REQUIREMENTS:
- 1) Translate this sentence from the Akumal travel text into Spanish: "There is no beach club in Akumal so you must provide your own towels and shade."
- 2) Retype the Akumal travel text from "Bring a towel, a" to "sure you’re prepared.".
- 3) Answer these questions using the Akumal travel text:
(a) Which restaurant does the text say is cash only?
(b) What bay is La Buena Vida on?
(c) How long before swimming should sunscreen be put on?

SUPPLIED TEXT:
_ _ _

For eating there are three main restaurants to choose from: La Cueva del Pescador, Turtle Bay Café and Lol Ha Restaurant. They all are delicious and vary in cuisine styles, so make sure you choose wisely depending on what you are craving. On the road towards Yal Ku there is another famous restaurant called La Buena Vida with delicious food and an amazing variety of drinks, as well. This restaurant is on Half Moon Bay offering beautiful sights, and even a section with hammocks for relaxing after lunch.
Akumal is one of the biggest attractions in the Riviera Maya – not to be overlooked! Although a weekend getaway is perfect in Akumal, if you’re staying in Playa del Carmen, Tulum or Cancun, one day will suffice to visit this gorgeous bay. Here are some recommendations to take into consideration:
Bring cash: there is an ATM in Akumal, but remember that those usually charge hefty commissions. Most restaurants and shops take credit card, but it’s better to be safe and sorry (La Cueva del Pescador is cash only and definitely a great dining option). The small market is also cash only and it’s worth having some money on you to buy anything.
Bring a towel, a hat, sunglasses, your own umbrellas and biodegradable sunscreen. Akumal, as mentioned before, is an ecologically protected area, so it is of utmost importance that no damaging sunscreen is introduced into the ocean. Put on your sunscreen half an hour before you plan on swimming and make sure it’s biodegradable.
There is no beach club in Akumal so you must provide your own towels and shade. There are no beach beds, no umbrellas or anything. People lay their towels down on the sand and sunbathe there, so make sure you’re prepared.
Visit with an open attitude. Sea turtles are free, and they come and go as they wish, and – although unlikely – you may leave Akumal without having seen one. Don’t complain to the tour guides or the locals, as they have no control over them. Have fun, enjoy the beauty of the place and keep an open mind about everything.

_ _ _

MATERIAL PROVIDED:
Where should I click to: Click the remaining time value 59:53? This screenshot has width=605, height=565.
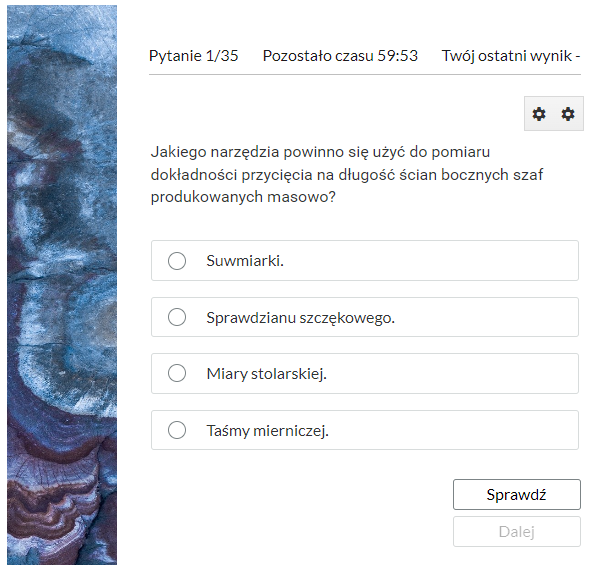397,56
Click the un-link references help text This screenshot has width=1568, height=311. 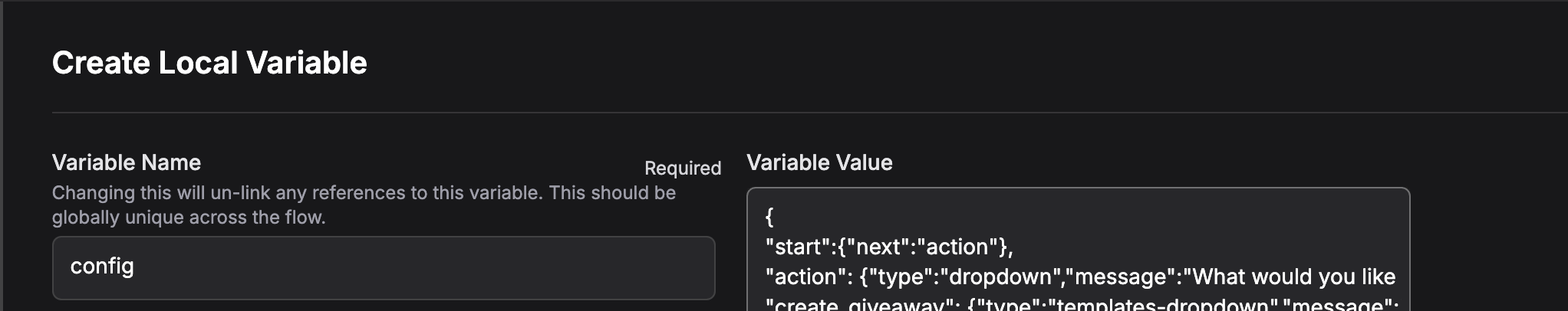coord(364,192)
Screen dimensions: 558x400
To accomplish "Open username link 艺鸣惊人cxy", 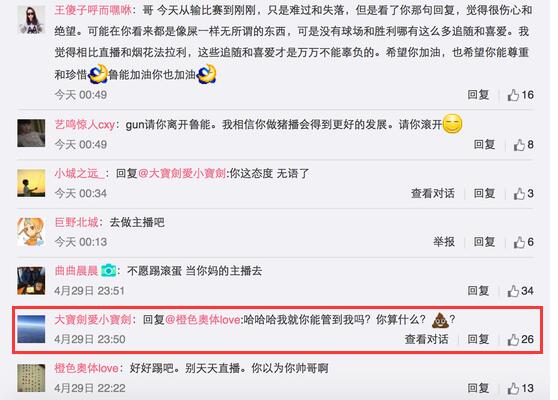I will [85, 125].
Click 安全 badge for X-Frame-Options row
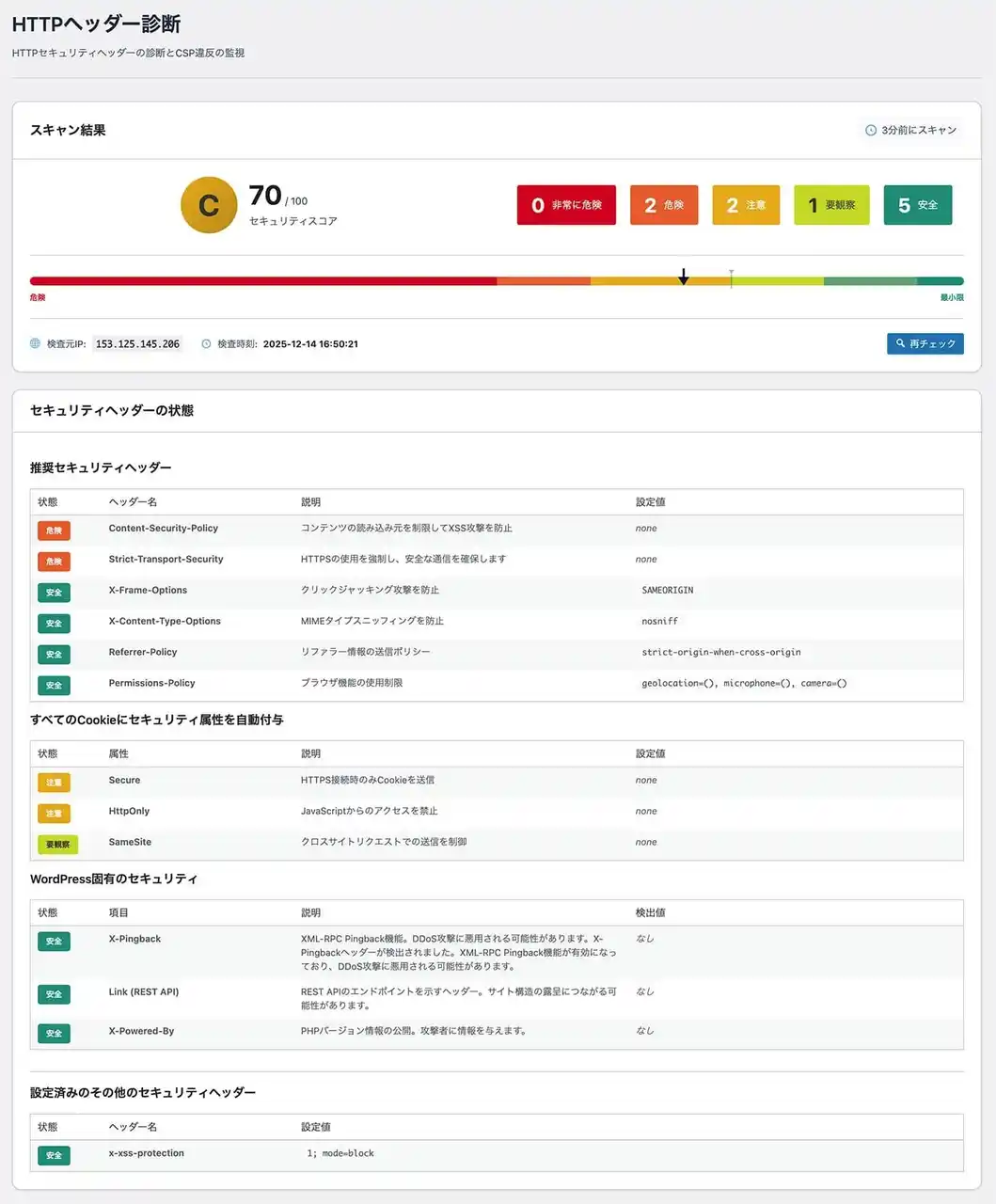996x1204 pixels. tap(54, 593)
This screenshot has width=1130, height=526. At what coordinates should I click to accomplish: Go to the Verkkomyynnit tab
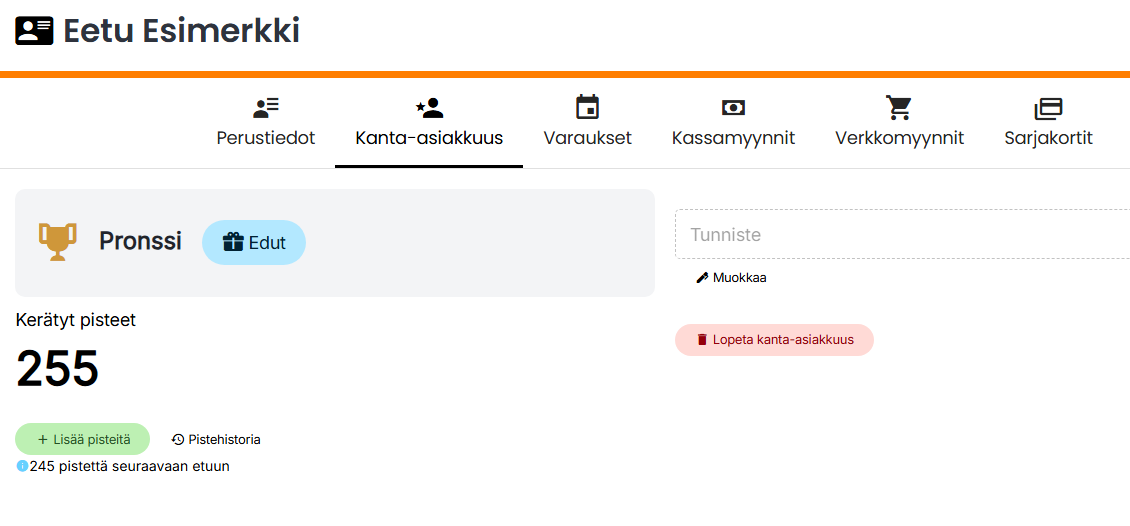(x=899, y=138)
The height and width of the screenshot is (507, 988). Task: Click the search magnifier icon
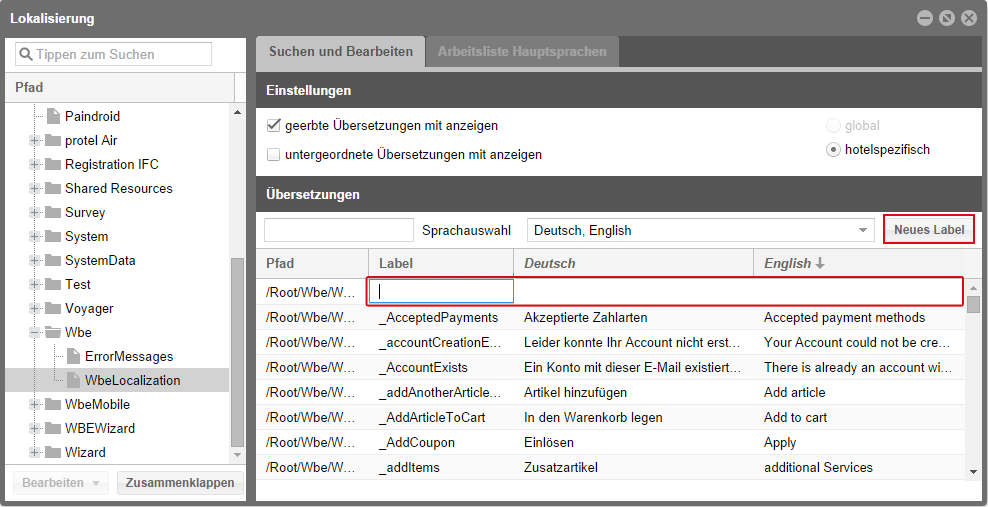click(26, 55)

_ _ _

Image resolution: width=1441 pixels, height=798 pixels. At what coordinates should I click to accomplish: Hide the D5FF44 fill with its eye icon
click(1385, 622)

_ _ _

ANSWERS TO THE PROBLEMS:
- 1) No hay club de playa en Akumal, así que debes llevar tus propias toallas y sombra.

- 2)
Bring a towel, a hat, sunglasses, your own umbrellas and biodegradable sunscreen. Akumal, as mentioned before, is an ecologically protected area, so it is of utmost importance that no damaging sunscreen is introduced into the ocean. Put on your sunscreen half an hour before you plan on swimming and make sure it’s biodegradable.
There is no beach club in Akumal so you must provide your own towels and shade. There are no beach beds, no umbrellas or anything. People lay their towels down on the sand and sunbathe there, so make sure you’re prepared.

- 3)
(a) La Cueva del Pescador
(b) Half Moon Bay
(c) Half an hour